Drawing, Representation, and Visual Thinking Remain Central

Sketching, diagramming and visual representation are not pre-digital habits to be discarded. They are fundamental cognitive tools — the means by which architects think through form, space and context. AI tools should deepen and enrich this practice, not bypass it. Students learn to move fluidly between hand, machine and imagination.

Critical Judgment Over Automated Output

Knowing when an AI output is wrong — when it is formally clever but spatially incoherent, technically optimized but humanly inadequate — is a distinct and rigorous form of expertise. Students develop the judgment to redirect, challenge and refuse AI outputs when design intelligence demands it.

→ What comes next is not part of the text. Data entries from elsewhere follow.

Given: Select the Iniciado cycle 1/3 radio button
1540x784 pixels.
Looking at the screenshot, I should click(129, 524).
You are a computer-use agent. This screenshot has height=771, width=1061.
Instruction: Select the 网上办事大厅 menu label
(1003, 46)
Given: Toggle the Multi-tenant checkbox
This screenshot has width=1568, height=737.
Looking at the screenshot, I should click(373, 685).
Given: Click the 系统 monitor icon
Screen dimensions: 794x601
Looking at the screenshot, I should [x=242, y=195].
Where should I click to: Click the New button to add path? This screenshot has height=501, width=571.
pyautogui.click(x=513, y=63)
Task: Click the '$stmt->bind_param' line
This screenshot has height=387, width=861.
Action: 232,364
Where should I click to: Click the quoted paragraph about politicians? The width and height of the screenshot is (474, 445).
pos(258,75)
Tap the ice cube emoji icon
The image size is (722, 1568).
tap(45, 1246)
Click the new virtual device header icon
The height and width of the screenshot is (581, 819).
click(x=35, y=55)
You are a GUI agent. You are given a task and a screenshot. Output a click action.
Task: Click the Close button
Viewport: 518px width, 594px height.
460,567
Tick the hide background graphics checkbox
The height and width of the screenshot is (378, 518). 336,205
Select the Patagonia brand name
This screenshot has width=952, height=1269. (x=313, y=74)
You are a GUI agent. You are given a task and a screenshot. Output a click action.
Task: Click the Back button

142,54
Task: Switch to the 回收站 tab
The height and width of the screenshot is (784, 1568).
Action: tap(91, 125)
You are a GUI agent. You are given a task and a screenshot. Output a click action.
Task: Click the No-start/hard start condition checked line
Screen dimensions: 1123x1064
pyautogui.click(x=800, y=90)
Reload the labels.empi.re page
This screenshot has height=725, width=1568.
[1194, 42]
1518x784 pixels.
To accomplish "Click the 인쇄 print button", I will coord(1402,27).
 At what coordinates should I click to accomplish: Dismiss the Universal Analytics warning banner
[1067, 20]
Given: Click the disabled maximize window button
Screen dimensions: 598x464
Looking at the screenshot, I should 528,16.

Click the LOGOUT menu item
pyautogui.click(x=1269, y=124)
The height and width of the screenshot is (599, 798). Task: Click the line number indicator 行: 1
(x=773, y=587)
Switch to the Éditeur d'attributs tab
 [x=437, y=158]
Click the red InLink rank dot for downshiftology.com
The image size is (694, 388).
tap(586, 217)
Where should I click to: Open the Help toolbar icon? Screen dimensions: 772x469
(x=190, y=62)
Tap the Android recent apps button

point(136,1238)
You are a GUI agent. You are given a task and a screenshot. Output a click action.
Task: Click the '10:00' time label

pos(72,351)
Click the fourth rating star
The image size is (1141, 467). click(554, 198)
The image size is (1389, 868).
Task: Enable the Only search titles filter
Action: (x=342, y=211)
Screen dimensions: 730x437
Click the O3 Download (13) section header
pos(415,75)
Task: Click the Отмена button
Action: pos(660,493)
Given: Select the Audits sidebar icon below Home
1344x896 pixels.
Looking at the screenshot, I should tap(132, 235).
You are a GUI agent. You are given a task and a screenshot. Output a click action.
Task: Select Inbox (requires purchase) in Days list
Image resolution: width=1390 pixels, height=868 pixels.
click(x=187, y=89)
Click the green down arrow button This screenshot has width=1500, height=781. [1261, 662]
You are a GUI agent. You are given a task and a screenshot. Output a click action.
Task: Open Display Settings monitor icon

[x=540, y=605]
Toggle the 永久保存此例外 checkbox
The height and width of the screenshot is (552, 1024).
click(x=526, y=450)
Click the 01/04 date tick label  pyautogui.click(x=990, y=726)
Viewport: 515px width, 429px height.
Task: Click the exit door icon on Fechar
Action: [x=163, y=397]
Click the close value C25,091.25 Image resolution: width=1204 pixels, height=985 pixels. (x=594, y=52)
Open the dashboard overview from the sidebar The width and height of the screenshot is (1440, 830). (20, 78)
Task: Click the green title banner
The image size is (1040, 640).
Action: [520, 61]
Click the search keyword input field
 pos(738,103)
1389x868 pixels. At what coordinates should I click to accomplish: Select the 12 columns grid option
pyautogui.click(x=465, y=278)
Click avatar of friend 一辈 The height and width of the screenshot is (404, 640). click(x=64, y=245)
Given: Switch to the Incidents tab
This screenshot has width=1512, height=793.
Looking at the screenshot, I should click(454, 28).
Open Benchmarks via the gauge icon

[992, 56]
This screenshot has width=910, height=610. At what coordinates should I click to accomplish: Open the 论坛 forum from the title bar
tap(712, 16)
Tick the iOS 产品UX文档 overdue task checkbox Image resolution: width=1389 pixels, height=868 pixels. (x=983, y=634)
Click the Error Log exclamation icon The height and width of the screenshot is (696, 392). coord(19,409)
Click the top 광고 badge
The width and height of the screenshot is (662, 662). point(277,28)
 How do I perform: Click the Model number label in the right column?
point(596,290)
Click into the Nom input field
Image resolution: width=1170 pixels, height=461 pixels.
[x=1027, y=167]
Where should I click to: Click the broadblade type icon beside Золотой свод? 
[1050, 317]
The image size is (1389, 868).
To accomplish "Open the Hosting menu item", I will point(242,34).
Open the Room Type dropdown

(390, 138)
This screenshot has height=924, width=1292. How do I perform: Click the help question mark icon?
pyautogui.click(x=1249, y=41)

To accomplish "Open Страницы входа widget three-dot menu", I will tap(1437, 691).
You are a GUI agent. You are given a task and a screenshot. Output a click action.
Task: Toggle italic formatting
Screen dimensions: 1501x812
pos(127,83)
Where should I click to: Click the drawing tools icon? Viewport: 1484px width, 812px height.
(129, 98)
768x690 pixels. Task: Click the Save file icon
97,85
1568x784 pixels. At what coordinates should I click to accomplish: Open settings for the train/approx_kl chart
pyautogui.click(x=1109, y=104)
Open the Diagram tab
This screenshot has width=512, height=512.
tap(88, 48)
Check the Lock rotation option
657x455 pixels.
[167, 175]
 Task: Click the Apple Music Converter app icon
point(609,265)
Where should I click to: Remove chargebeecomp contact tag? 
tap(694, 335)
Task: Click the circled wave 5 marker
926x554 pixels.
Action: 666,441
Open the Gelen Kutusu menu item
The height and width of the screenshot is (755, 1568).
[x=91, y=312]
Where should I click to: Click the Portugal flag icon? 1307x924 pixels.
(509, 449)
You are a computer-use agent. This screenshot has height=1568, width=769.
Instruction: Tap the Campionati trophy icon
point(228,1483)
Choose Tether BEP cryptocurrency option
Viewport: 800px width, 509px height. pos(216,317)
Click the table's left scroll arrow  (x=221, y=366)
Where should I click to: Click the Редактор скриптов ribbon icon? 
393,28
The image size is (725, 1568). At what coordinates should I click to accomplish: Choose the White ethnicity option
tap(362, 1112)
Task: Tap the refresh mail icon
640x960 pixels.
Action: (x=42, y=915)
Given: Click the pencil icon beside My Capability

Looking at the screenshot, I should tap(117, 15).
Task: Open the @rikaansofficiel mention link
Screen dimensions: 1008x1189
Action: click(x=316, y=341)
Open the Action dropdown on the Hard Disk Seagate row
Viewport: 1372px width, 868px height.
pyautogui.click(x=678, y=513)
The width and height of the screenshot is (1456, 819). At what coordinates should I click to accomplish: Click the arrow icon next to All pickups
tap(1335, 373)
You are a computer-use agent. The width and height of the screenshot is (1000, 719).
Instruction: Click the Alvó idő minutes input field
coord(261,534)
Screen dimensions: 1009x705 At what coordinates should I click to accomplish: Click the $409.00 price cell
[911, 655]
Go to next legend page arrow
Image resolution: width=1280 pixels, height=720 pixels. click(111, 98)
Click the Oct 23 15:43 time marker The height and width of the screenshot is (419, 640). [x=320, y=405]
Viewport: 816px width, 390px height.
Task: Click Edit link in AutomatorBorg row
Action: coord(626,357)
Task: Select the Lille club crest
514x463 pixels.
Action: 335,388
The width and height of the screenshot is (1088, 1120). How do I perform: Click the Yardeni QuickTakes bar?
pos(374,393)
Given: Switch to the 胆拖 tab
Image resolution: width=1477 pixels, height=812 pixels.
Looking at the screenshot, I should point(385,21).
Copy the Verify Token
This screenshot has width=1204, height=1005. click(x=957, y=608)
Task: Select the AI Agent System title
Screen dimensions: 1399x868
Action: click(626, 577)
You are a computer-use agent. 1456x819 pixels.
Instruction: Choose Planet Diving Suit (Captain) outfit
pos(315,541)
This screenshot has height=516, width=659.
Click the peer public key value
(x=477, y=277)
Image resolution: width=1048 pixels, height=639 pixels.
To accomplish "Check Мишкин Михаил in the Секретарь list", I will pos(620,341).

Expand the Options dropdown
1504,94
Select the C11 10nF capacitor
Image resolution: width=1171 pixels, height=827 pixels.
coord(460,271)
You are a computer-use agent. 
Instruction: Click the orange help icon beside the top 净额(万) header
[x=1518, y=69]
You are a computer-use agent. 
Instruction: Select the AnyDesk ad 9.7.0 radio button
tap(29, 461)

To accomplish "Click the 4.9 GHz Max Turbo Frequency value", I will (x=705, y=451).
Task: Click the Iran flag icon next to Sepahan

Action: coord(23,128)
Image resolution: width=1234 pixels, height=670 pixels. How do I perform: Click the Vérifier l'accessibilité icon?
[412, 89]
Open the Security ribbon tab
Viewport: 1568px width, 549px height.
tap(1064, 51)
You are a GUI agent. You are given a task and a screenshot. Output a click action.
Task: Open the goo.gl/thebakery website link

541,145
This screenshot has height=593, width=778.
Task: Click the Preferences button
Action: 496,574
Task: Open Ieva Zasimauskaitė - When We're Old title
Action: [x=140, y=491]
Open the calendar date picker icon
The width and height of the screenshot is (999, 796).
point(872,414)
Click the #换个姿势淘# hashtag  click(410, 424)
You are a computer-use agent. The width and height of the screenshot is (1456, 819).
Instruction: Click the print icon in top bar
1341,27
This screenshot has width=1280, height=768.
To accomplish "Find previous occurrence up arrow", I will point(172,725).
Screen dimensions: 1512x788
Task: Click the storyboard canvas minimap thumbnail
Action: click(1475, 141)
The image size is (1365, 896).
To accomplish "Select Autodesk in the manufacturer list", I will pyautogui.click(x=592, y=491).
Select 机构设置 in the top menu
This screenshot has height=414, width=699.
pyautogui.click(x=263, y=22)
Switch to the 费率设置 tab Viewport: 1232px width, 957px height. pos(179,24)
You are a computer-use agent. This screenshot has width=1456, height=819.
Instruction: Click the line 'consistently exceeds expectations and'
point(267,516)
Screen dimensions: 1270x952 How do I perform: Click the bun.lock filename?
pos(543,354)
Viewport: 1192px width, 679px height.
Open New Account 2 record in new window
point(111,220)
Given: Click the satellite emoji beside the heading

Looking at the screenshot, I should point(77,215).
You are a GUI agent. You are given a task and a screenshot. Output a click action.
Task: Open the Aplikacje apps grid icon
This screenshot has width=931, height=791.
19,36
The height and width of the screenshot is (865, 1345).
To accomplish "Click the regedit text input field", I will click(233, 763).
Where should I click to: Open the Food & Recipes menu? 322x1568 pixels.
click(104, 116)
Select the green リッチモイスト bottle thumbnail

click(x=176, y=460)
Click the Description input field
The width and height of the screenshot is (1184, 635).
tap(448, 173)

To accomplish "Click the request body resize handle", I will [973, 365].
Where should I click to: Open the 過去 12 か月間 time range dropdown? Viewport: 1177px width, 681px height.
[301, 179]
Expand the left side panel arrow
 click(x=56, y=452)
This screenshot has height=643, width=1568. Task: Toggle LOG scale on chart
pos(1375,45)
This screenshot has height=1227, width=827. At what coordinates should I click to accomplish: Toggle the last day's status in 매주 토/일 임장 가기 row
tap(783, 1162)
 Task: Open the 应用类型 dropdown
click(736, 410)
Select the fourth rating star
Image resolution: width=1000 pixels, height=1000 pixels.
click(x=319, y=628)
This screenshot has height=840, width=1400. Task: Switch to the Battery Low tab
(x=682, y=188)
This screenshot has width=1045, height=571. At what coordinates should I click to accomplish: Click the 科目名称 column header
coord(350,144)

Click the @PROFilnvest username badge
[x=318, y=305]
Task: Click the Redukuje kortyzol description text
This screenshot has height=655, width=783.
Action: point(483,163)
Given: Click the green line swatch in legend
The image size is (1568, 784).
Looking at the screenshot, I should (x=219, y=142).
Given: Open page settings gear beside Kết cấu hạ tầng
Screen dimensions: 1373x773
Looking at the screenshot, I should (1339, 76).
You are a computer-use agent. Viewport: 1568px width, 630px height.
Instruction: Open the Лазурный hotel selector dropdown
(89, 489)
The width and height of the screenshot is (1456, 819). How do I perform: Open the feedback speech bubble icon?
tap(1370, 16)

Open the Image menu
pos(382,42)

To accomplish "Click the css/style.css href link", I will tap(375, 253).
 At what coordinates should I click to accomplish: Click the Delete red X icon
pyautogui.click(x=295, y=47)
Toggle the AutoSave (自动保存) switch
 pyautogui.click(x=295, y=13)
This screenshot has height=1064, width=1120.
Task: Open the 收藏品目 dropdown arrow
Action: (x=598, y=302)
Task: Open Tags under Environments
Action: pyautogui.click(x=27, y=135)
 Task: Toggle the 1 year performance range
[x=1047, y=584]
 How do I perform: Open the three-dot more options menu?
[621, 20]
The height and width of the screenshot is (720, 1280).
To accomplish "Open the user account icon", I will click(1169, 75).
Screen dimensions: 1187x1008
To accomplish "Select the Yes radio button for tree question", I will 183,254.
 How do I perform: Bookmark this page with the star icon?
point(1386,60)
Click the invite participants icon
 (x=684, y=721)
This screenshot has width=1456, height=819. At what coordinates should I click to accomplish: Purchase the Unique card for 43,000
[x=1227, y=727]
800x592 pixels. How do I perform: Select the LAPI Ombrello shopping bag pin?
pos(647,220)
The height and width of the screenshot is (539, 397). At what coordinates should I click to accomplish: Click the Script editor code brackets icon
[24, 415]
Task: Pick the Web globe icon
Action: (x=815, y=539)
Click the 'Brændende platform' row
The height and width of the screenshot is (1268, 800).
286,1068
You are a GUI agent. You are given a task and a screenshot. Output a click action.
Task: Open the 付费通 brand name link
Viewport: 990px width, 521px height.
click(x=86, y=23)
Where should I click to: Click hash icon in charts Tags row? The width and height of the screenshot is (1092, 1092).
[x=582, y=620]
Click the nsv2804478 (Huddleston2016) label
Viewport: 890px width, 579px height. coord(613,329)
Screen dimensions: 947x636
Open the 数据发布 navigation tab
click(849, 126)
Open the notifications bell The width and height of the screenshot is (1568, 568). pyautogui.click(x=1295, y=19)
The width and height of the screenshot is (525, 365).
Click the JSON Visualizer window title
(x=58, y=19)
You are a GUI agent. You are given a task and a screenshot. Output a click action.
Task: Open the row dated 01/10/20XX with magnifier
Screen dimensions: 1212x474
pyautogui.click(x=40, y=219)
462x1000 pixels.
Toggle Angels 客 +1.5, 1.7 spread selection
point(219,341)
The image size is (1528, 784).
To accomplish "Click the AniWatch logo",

Humanity Is Never Outsourced

Design decisions carry ethical weight. The social, environmental and experiential consequences of what architects make are not computable. Students learn that AI integration demands — rather than diminishes — the full engagement of human judgment, empathy and responsibility.

Curriculum

The minor unfolds across five required courses that move from foundational concepts through applied design practice. Students begin by understanding AI's relationship to the built environment and its ethical dimensions, then develop technical and representational fluency through applied studio and seminar work.

Sample Curriculum

Course Title Credits
ARCH 230 AI and the Built Environment 3
PHIL 211 AI and Ethics 3
ARCH 418J AI and Architecture 3
ARCH 418D AI and Sustainability 3
ARCH 470 Computer Applications in Architecture 3
Total 15

Admissions

Eligibility

  • Restricted to undergraduate students enrolled in the Architecture BA or BS degree programs.
  • Students may apply before or after completing ARCH 230: AI and the Built Environment.
  • Applications are reviewed and approved by the Director of the AI in Architecture Minor.
  • Students must declare the minor at least one full academic year before graduation.

How to Apply

The application is intentionally reflective. We are looking for students who are genuinely curious about AI's role in architecture — not simply those with the most technical experience. Submit the following materials:

  • Completed application form with Major Advisor signature
  • Software expertise inventory — list tools you work with and your proficiency level in each
  • Five Whys essay — one page, structured as five recursive "why" questions that take you from surface motivation to foundational belief about AI and architecture
  • Portfolio: Two to three project samples with a brief reflection on how you see AI enriching or challenging that kind of thinking and making (10 page max).

Deadline

The application deadlines for the Artificial Intelligence in Architecture Minor are:

  • Fall 2026: May 20, 2026
  • Spring 2027: October 1, 2026
  • Fall 2027: April 1, 2027

Contact

Hooman Koliji, Minor Director, Clinical Associate Professor: hkoliji@umd.edu 

Kristen Stack, Director, Student Services: kjstack@umd.edu 

Lena Redisch, Program Manager, Student Services: redisch1@umd.edu 

Mohammad Gharipour, Professor & Director, Architecture Program: mgr@umd.edu 
 

 

About the Program Director

Hooman Koliji
Clinical Associate Professor & Distinguished Innovation Fellow

Hooman Koliji brings to this minor a background that spans architectural education, design theory and technology entrepreneurship. His work sits at the intersection of imagination, representation and emerging technology — with a sustained interest in how digital tools can extend, rather than replace, the visual thinking and drawing practices that are foundational to architectural design. He has also worked in the technology industry and has practical experience building AI-integrated design systems in real-world commercial settings. He approaches AI not as a trend to be adopted, but as a set of possibilities to be understood critically, used wisely and refused when design judgment demands it.